Records from a data source

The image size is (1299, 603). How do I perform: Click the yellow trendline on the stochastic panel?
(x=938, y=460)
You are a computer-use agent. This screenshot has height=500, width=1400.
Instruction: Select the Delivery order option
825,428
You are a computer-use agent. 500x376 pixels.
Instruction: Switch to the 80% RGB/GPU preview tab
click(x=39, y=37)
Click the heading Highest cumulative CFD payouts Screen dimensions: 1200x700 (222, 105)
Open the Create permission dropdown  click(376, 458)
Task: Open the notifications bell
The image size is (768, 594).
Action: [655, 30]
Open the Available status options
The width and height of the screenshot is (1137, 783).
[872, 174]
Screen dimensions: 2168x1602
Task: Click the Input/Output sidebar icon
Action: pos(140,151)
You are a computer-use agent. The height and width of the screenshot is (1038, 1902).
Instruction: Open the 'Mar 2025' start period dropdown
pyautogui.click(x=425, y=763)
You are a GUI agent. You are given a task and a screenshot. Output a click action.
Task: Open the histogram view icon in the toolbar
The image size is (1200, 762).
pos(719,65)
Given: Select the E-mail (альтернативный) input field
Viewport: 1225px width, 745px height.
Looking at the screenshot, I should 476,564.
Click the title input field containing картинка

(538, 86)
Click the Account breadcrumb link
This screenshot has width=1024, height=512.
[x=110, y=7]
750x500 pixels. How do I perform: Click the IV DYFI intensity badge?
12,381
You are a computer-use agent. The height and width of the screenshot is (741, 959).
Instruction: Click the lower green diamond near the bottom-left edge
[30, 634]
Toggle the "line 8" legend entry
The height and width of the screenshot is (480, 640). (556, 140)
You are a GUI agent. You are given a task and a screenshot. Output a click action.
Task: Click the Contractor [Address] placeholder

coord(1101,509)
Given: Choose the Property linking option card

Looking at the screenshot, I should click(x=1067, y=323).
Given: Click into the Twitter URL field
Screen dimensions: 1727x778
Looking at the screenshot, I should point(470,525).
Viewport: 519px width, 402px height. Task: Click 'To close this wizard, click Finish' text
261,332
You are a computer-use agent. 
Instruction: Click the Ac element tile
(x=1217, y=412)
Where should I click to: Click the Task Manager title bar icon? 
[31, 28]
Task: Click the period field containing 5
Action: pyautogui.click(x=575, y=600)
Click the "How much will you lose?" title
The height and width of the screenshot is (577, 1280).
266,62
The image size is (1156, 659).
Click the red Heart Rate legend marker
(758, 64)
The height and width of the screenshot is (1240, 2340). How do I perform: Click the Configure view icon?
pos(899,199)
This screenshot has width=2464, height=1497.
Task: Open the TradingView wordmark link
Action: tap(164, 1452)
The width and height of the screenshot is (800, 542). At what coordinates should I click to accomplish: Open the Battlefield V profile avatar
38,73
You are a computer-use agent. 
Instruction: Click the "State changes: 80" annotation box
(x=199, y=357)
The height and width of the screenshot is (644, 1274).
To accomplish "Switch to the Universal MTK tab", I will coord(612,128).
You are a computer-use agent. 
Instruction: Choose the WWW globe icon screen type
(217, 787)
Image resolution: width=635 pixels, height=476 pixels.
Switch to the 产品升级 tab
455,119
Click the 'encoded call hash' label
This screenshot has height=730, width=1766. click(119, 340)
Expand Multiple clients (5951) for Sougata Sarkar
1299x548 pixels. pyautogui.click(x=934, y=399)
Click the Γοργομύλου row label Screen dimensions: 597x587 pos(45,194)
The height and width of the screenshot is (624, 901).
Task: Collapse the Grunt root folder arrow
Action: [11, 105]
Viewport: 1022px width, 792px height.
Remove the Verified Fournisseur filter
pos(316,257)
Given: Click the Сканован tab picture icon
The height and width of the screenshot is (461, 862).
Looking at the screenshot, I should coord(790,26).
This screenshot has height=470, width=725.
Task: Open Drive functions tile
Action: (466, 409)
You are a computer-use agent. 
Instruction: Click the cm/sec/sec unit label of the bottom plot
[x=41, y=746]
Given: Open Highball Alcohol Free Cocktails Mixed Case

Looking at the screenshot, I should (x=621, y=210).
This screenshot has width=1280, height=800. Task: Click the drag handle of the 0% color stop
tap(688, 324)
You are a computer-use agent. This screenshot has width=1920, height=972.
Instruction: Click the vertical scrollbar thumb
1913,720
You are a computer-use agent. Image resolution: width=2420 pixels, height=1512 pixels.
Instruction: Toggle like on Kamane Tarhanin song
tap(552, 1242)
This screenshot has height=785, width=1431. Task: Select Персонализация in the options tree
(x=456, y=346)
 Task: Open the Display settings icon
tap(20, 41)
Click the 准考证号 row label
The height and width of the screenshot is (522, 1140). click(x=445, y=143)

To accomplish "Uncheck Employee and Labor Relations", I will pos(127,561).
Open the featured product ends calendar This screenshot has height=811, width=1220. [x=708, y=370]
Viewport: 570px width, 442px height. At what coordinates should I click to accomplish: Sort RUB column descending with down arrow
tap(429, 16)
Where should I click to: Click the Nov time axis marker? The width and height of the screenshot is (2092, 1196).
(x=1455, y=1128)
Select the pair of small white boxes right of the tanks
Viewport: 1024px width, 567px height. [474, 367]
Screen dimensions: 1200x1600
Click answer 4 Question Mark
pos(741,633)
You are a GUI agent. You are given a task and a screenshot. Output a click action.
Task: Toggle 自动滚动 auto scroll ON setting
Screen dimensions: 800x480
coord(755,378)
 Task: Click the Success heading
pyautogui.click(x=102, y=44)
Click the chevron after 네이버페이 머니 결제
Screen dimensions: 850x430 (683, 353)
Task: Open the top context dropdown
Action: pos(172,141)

**Exercise prompt**
Every record above must be printed again exactly as it stands.

**Exercise answer**
The image size is (1299, 603). How do I perform: Click the yellow trendline on the stochastic panel?
(x=938, y=460)
You are a computer-use agent. This screenshot has height=500, width=1400.
Instruction: Select the Delivery order option
825,428
You are a computer-use agent. 500x376 pixels.
Instruction: Switch to the 80% RGB/GPU preview tab
click(x=39, y=37)
Click the heading Highest cumulative CFD payouts Screen dimensions: 1200x700 (222, 105)
Open the Create permission dropdown  click(376, 458)
Task: Open the notifications bell
The image size is (768, 594).
Action: [655, 30]
Open the Available status options
The width and height of the screenshot is (1137, 783).
[872, 174]
Screen dimensions: 2168x1602
Task: Click the Input/Output sidebar icon
Action: pos(140,151)
You are a computer-use agent. The height and width of the screenshot is (1038, 1902).
Instruction: Open the 'Mar 2025' start period dropdown
pyautogui.click(x=425, y=763)
You are a GUI agent. You are given a task and a screenshot. Output a click action.
Task: Open the histogram view icon in the toolbar
The image size is (1200, 762).
pos(719,65)
Given: Select the E-mail (альтернативный) input field
Viewport: 1225px width, 745px height.
Looking at the screenshot, I should 476,564.
Click the title input field containing картинка

(538, 86)
Click the Account breadcrumb link
This screenshot has width=1024, height=512.
[x=110, y=7]
750x500 pixels. How do I perform: Click the IV DYFI intensity badge?
12,381
You are a computer-use agent. The height and width of the screenshot is (741, 959).
Instruction: Click the lower green diamond near the bottom-left edge
[30, 634]
Toggle the "line 8" legend entry
The height and width of the screenshot is (480, 640). (556, 140)
You are a GUI agent. You are given a task and a screenshot. Output a click action.
Task: Click the Contractor [Address] placeholder

coord(1101,509)
Given: Choose the Property linking option card

Looking at the screenshot, I should click(x=1067, y=323).
Given: Click into the Twitter URL field
Screen dimensions: 1727x778
Looking at the screenshot, I should point(470,525).
Viewport: 519px width, 402px height. Task: Click 'To close this wizard, click Finish' text
261,332
You are a computer-use agent. 
Instruction: Click the Ac element tile
(x=1217, y=412)
Where should I click to: Click the Task Manager title bar icon? 
[31, 28]
Task: Click the period field containing 5
Action: pyautogui.click(x=575, y=600)
Click the "How much will you lose?" title
The height and width of the screenshot is (577, 1280).
266,62
The image size is (1156, 659).
Click the red Heart Rate legend marker
(758, 64)
The height and width of the screenshot is (1240, 2340). How do I perform: Click the Configure view icon?
pos(899,199)
This screenshot has width=2464, height=1497.
Task: Open the TradingView wordmark link
Action: tap(164, 1452)
The width and height of the screenshot is (800, 542). At what coordinates should I click to accomplish: Open the Battlefield V profile avatar
38,73
You are a computer-use agent. 
Instruction: Click the "State changes: 80" annotation box
(x=199, y=357)
The height and width of the screenshot is (644, 1274).
To accomplish "Switch to the Universal MTK tab", I will coord(612,128).
You are a computer-use agent. 
Instruction: Choose the WWW globe icon screen type
(217, 787)
Image resolution: width=635 pixels, height=476 pixels.
Switch to the 产品升级 tab
455,119
Click the 'encoded call hash' label
This screenshot has height=730, width=1766. click(119, 340)
Expand Multiple clients (5951) for Sougata Sarkar
1299x548 pixels. pyautogui.click(x=934, y=399)
Click the Γοργομύλου row label Screen dimensions: 597x587 pos(45,194)
The height and width of the screenshot is (624, 901).
Task: Collapse the Grunt root folder arrow
Action: [11, 105]
Viewport: 1022px width, 792px height.
Remove the Verified Fournisseur filter
pos(316,257)
Given: Click the Сканован tab picture icon
The height and width of the screenshot is (461, 862).
Looking at the screenshot, I should coord(790,26).
This screenshot has height=470, width=725.
Task: Open Drive functions tile
Action: (466, 409)
You are a computer-use agent. 
Instruction: Click the cm/sec/sec unit label of the bottom plot
[x=41, y=746]
Given: Open Highball Alcohol Free Cocktails Mixed Case

Looking at the screenshot, I should (x=621, y=210).
This screenshot has width=1280, height=800. Task: Click the drag handle of the 0% color stop
tap(688, 324)
You are a computer-use agent. This screenshot has width=1920, height=972.
Instruction: Click the vertical scrollbar thumb
1913,720
You are a computer-use agent. Image resolution: width=2420 pixels, height=1512 pixels.
Instruction: Toggle like on Kamane Tarhanin song
tap(552, 1242)
This screenshot has height=785, width=1431. Task: Select Персонализация in the options tree
(x=456, y=346)
 Task: Open the Display settings icon
tap(20, 41)
Click the 准考证号 row label
The height and width of the screenshot is (522, 1140). click(x=445, y=143)

To accomplish "Uncheck Employee and Labor Relations", I will pos(127,561).
Open the featured product ends calendar This screenshot has height=811, width=1220. [x=708, y=370]
Viewport: 570px width, 442px height. At what coordinates should I click to accomplish: Sort RUB column descending with down arrow
tap(429, 16)
Where should I click to: Click the Nov time axis marker? The width and height of the screenshot is (2092, 1196).
(x=1455, y=1128)
Select the pair of small white boxes right of the tanks
Viewport: 1024px width, 567px height. [474, 367]
Screen dimensions: 1200x1600
Click answer 4 Question Mark
pos(741,633)
You are a GUI agent. You are given a task and a screenshot. Output a click action.
Task: Toggle 自动滚动 auto scroll ON setting
Screen dimensions: 800x480
coord(755,378)
 Task: Click the Success heading
pyautogui.click(x=102, y=44)
Click the chevron after 네이버페이 머니 결제
Screen dimensions: 850x430 (683, 353)
Task: Open the top context dropdown
Action: pos(172,141)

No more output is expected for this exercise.